Eddington: Ari Aster saiu do terror e entrou no tédio

Eduardo Marino

Depois de reinventar o terror, Aster quis falar da pandemia e do trauma coletivo. O resultado é um filme pesado, arrastado e sem espaço para o público respirar.

Depois de dois golpes certeiros que o catapultaram para a linha da frente do cinema de autor contemporâneo – “Hereditarye “Midsommar” –, Ari Aster parecia ter o mundo aos seus pés. O terror psicológico que filmou com precisão quase cruel abriu-lhe portas e, mais importante, conquistou um público que gosta de ver o desconforto transformado em espetáculo estético. Mas, como acontece tantas vezes em Hollywood (e fora dela), a vontade de mudar de pele pode ser um veneno.

Objetivo do exercício » Diga se cada afirmação concorda com o excerto da fonte e justifique com as palavras exatas dele: (a) o filme é descrito como leve e ágil; (b) Aster quis falar da pandemia e do trauma coletivo; (c) a vontade de mudar de pele é apresentada como um possível veneno.

Dados apresentados »

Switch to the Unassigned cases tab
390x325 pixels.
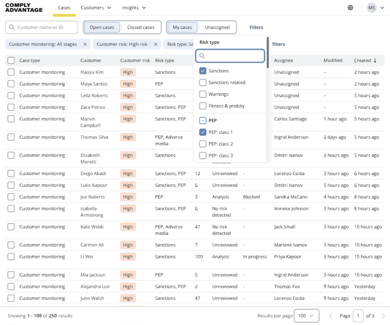[x=217, y=27]
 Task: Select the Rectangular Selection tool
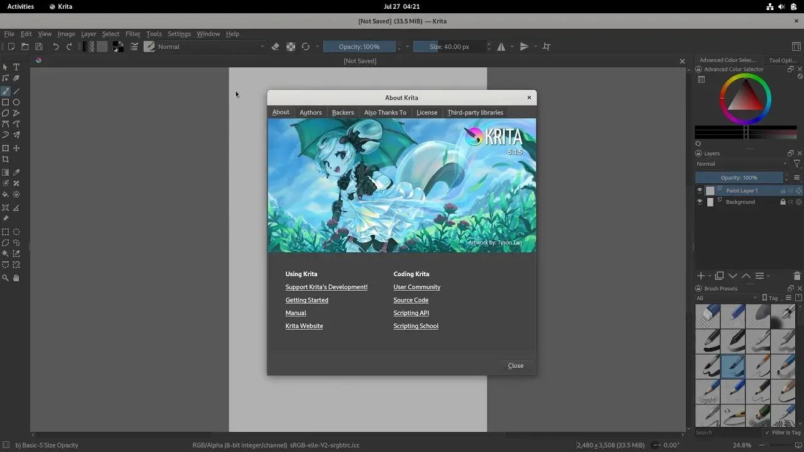6,231
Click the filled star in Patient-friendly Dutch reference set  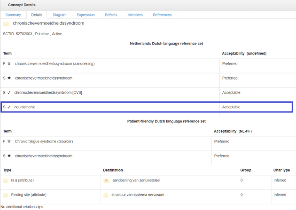(9, 156)
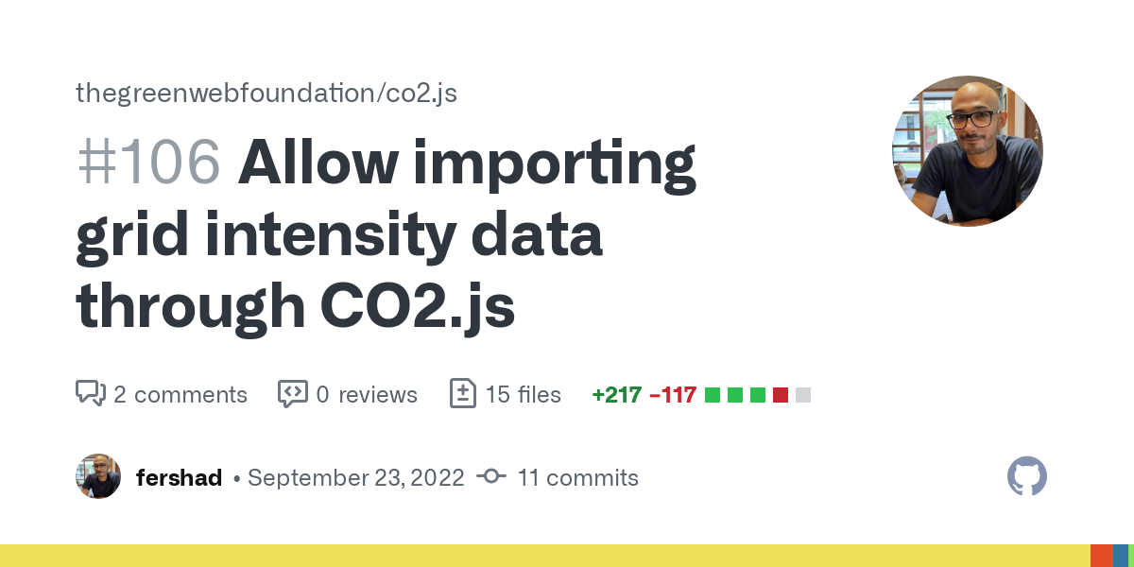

Resposta escrita »
(a) Não: "O resultado é um filme pesado, arrastado e sem espaço para o público respirar."
(b) Sim: "Aster quis falar da pandemia e do trauma coletivo."
(c) Sim: "a vontade de mudar de pele pode ser um veneno."